Predicting Emotions from Temporal Physical and Behavioral Information

Open Access
- Author:
- Tuarob, Suppawong
- Graduate Program:
- Industrial Engineering
- Degree:
- Master of Science
- Document Type:
- Master Thesis
- Date of Defense:
- July 27, 2015
- Committee Members:
- Conrad S Tucker, Thesis Advisor/Co-Advisor
- Keywords:
- Emotion Prediction
Forecasting
Machine Learning - Abstract:
- It is believed that mental anomalies such as stress and anxiety not only cause suffering for the individuals, but also lead to tragedies in some extreme cases. The ability to predict the mental states of an individual could prove critical to healthcare practitioners.
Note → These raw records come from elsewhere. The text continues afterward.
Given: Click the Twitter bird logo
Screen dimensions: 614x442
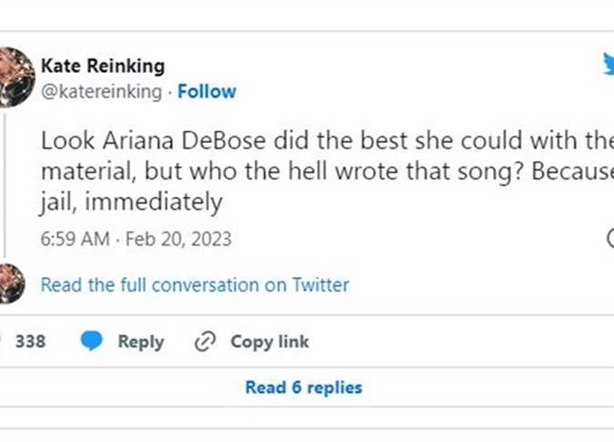Looking at the screenshot, I should (x=607, y=66).
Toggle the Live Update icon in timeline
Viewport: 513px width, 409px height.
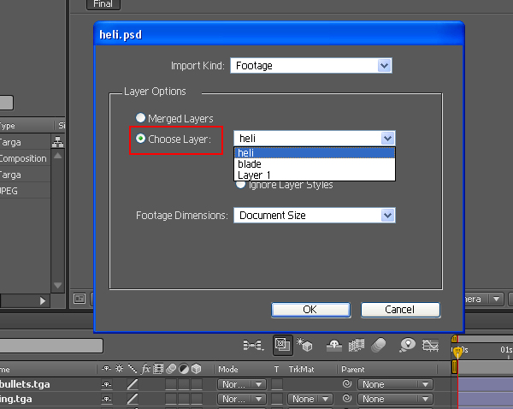pyautogui.click(x=283, y=345)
Currently, the practical ways to predict an individual's mental state is through mental examinations that involve psychological experts performing the evaluations. However, such methods may be time and resource consuming, mitigating its broad applicability to a wide population. Furthermore, some individuals may also be unaware of their mental anomalies or may not feel uncomfortable to express themselves during the evaluations. Hence, their mental anomalies could remain undetected for a prolonged period of time. The hypothesis of this work is to prove that current and future mental states of an individual could be estimated using only the information directly observable from the his/her physical activities and behaviors. The problem of emotion prediction is transformed into the time series forecasting problem where an individual is represented as a multivariate time series stream of monitored physical and behavioral attributes. A mathematical model is then generated to capture the dependencies among these attributes, which is used for prediction of emotion states. In particular, we first illustrate the drawbacks of traditional multivariate time series forecasting methodology such as vector autoregression. Then, we show that such issues could be mitigated by using machine learning regression techniques which are modified for capturing temporal dependencies in multivariate time series data. A case study using the data from 150 human participants from the Pennsylvania State University community illustrates that the proposed machine learning based forecasting methods are more suitable for high-dimensional psychological data than the traditional vector autoregressive model in terms of both magnitude of error and directional accuracy. These results not only present a successful usage of machine learning techniques in psychological studies, but also serve as a building block for multiple medical applications that could rely on an automated system to gauge individuals' states of emotion.